Why the Debate Over Publicity Rights Matters
It is also important that organizations such as the Japan Actors Union are asking the government to raise awareness regarding liability for infringement of publicity rights.
Publicity rights are based on the idea of protecting the customer-attracting power of the names, portraits, and similar attributes of celebrities. In a case like this, where a service uses the names of voice actors or characters to attract users and provides a service capable of generating audio resembling those voices, it may be evaluated as commercially exploiting the appeal that those voices and names possess.
Of course, the extent to which a voice itself is legally protected is not an easy question to organize under current law. Several legal frameworks may be relevant, including copyright, publicity rights, personality rights, and tort liability. For that reason, it is highly significant that the Ministry of Justice’s expert panel will discuss the illegality of service providers’ conduct.
From Removal-Based Responses to Preventive System Design
What will be needed going forward is not only ex post removal, but also preventive mechanisms to stop unauthorized registration in the first place.
For example, when publishing a voice model bearing the name of a celebrity or voice actor, a system could require confirmation of permission from the person in question or the rights holder. In addition, for models that use names clearly evoking existing voice actors or characters, service providers should not simply leave them online until a report is filed; they need to monitor them proactively.
Rules are also needed to clearly indicate when audio is AI-generated and to prevent misunderstanding that the person actually made the statement. On social media in particular, short audio clips and videos can easily spread after being separated from their original context, making mechanisms to prevent misidentification indispensable.
Technological Development and Respect for Professions
There is no need to reject voice-generating AI itself entirely. When used with the person’s consent, it can be applied to narration, dubbing, accessibility, creative support, and other fields. The problem is using technological convenience as a reason to disregard the rights and wishes of the person whose voice is being used.
A voice actor’s voice is not mere data. It is an expressive asset built through professional effort. If it becomes normal for voices to be trained on, registered, generated, and commercially used without the person’s permission, the relationship of trust in creative production will collapse.
What is needed in the AI era is not to stop the use of technology, but to clarify rules on consent, compensation, labeling, and responsibility. If someone wants to use a voice, they should obtain permission from the person or rights holder and pay appropriate compensation. This basic principle must also be enforced for AI services.
Conclusion
This news shows that generative AI has begun to enter in earnest the field of “voice,” an area that is highly personal and has significant professional value. Until now, responses have centered mainly on the removal of individual videos generated without permission, but going forward, system design that includes the responsibility of service providers will be unavoidable.
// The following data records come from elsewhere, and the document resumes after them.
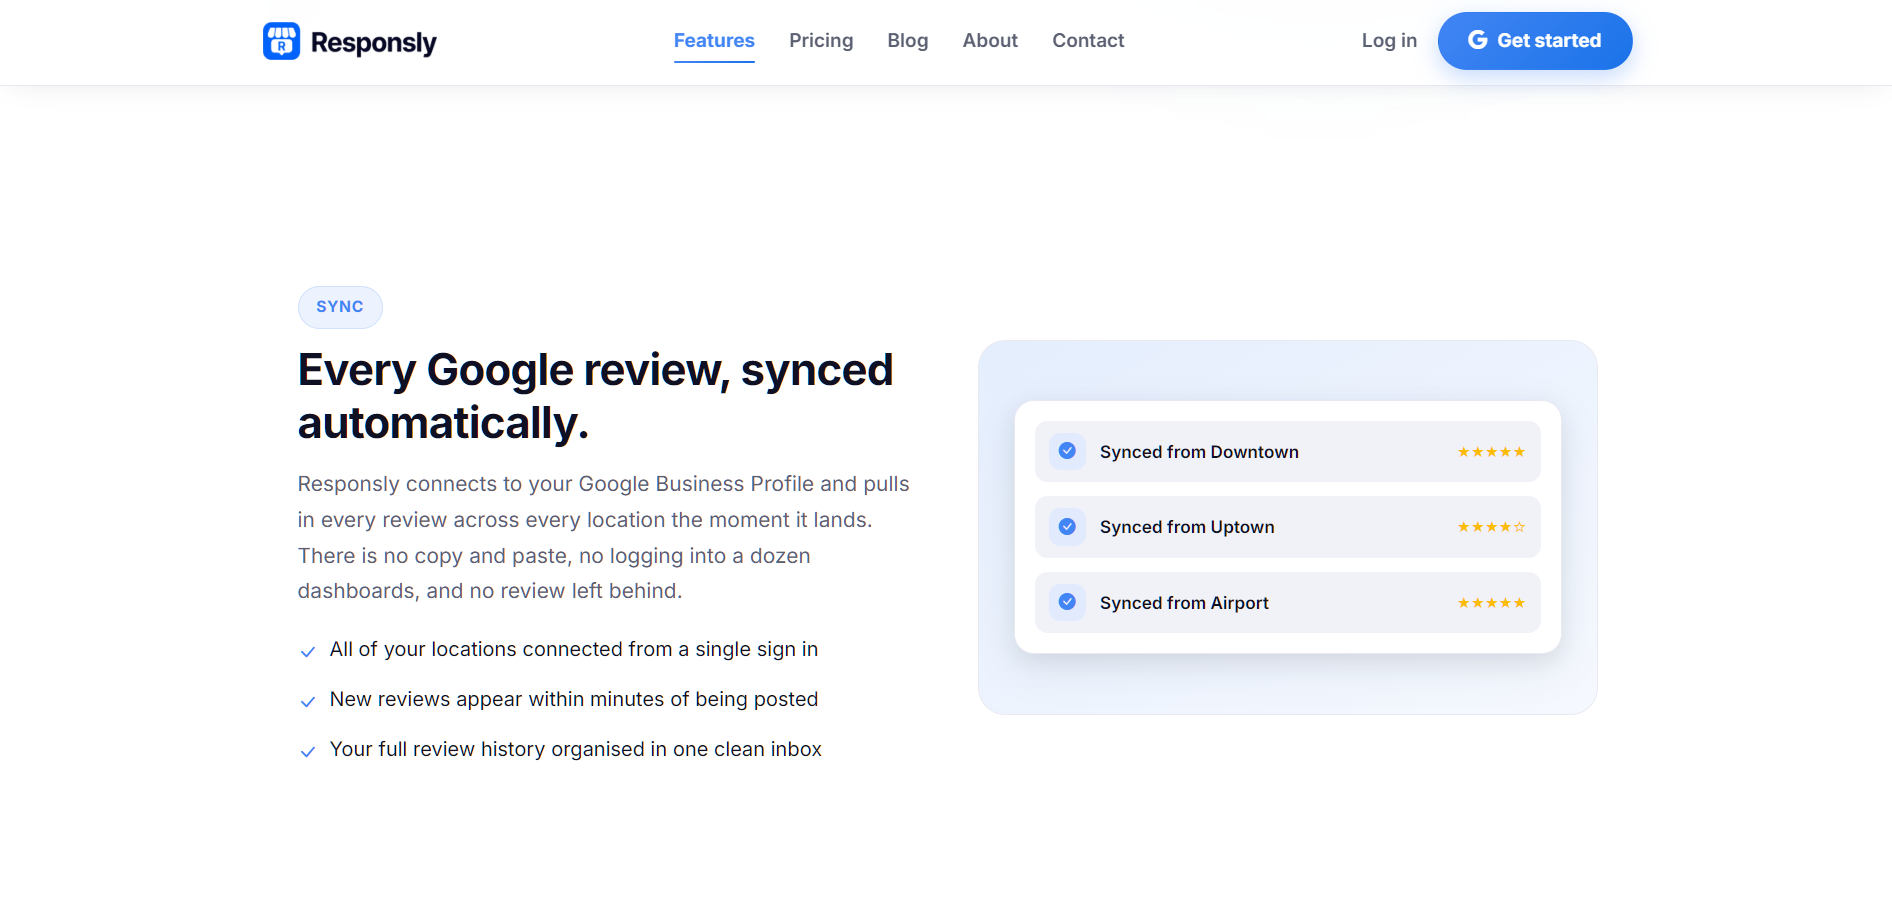The height and width of the screenshot is (897, 1892).
Task: Click the Log in link
Action: pos(1389,41)
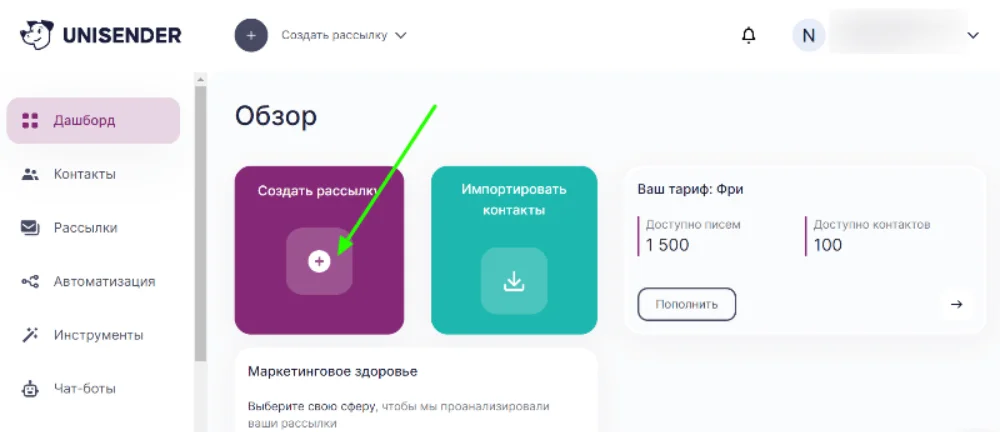The height and width of the screenshot is (432, 1000).
Task: Open Рассылки section in sidebar
Action: (x=85, y=228)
Treating the voices of voice actors and celebrities as materials that anyone can use freely not only infringes the rights of the individuals concerned, but also undermines the value of voice work itself. The discussions at the Ministry of Justice and Kenjiro Tsuda’s lawsuit should become important turning points in considering “voice rights” in the AI era. Before a voice is data, it is a person’s expression. Rules must be created without forgetting that premise.